1.does anybody else building these?
2.can I do the wood work just using screws?
3.would you buy one?/do you think they would sell well?
4.how much do you think it would cost to build/how much do you think they would go for.

feel free to give me both barrels guys.


----------



## Steve Neul (Sep 2, 2011)

I don't believe you could construct a headboard with that much hidden storage that a Forest Gump burglar couldn't find. It would be pretty hard to hide one long gun or pistol in the woodwork and 4' is too little for most long guns.

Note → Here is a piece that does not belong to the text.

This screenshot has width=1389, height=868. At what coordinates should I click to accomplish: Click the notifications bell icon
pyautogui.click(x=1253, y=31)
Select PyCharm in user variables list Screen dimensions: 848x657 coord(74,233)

In todays world most people think gun safe to put their guns.


----------



## woodnthings (Jan 24, 2009)

*it could be done*

But it if slides out on one side or the other you need a free access or a light end table to easily move out of the way.

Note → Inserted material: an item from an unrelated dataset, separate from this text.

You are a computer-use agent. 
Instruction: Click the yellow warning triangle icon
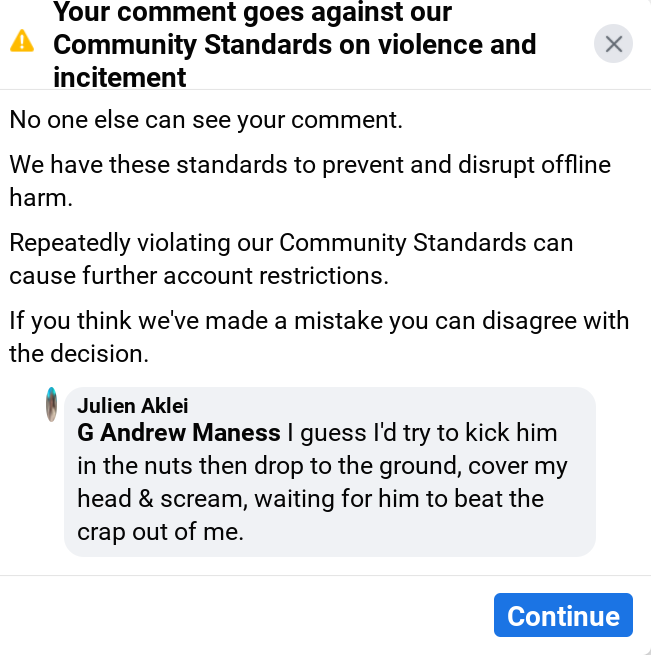(x=22, y=41)
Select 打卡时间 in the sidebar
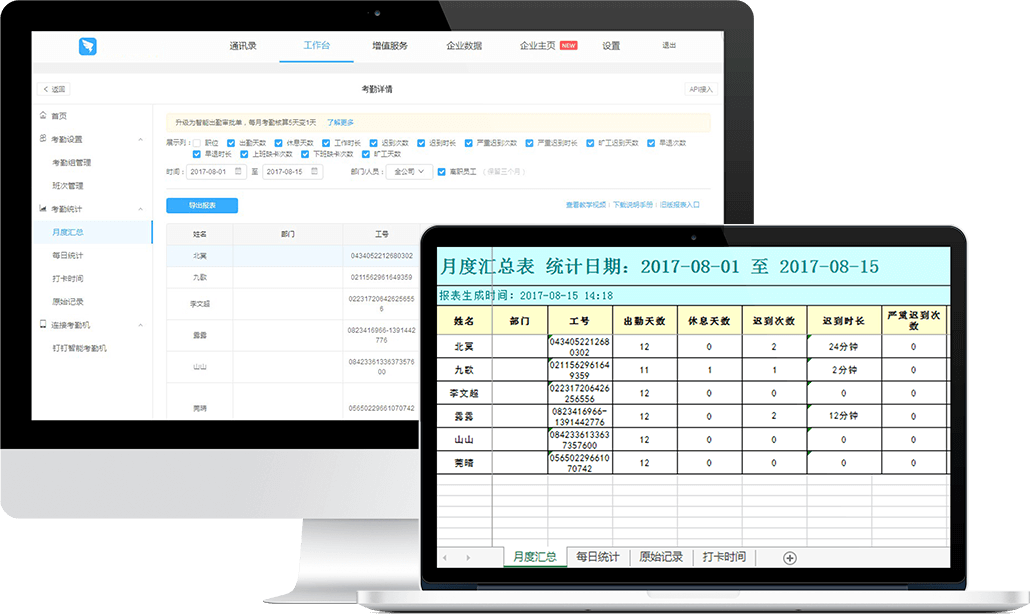1030x614 pixels. point(68,279)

The upper portion could be open behind the pillows like a shelf, but personally I would find that a problem since I like a solid back to keep the pillow in place. 
Another possibility, and I made one for a buddy, is to make a platform style bed (water bed) with hidden storage at the foot end. The end panel rotates and flips down by pushing in at the top to reveal a wide storage space. 
Thieves always go to the bedroom and look under the bed first. :laughing: Another possibility for long guns is a tall vertical space on either side to resemble a pillar which can be swung open. You just incorporate the pillar in the design of the headboard...decorative, but functional. With one on either side. you would not need as much depth.


----------



## Bower315 (Aug 31, 2012)

*Secret Compartment*

I built a bookcase headboard for my Grandaughter and made a "secret compartment" that is accessable from a door under the bottom shelf of the bookcase. Pillows hide it. It's "latched" bu a magnetic catch. I didn't want her bumping her head on a drawer pull so I drilled a 1/2" hole in the upper center of the "door". It's completely hidden (when the bed is made, Mom apprecieates that!). The only extra material needed is a shelf that is placed 15" below the obvious bookcase headboard.

Single bed is certainly not long enough for a shoulder arm but her 357 magnum is always ready!!!!!:laughing:

If it would be helpfull, i'll try to sketch the concept. Would only work with a bookcase headboard.

Good luck


----------



## Leo G (Oct 16, 2006)

molding frame panels and magnets.


----------



## dmike (Oct 8, 2012)

Leo G said:


> molding frame panels and magnets.


This is one of the most beautiful desks I've seen... and is going to be the inspiration for my home office desk when I get around to actually building it.

Was searching for a WW forum... browsed around, think I found a home away from home.


----------



## Leo G (Oct 16, 2006)

The top is 4' x 8'....it's big


----------



## rayking49 (Nov 6, 2011)

That's a cool desk Leo. I like it.


----------



## dmike (Oct 8, 2012)

Gorgeous... much bigger than I need though. But gorgeous!

I'm looking to build something closer to maybe 6ft wide, 2ft deep. Probably 3 drawers on one side... maybe more elsewhere.


----------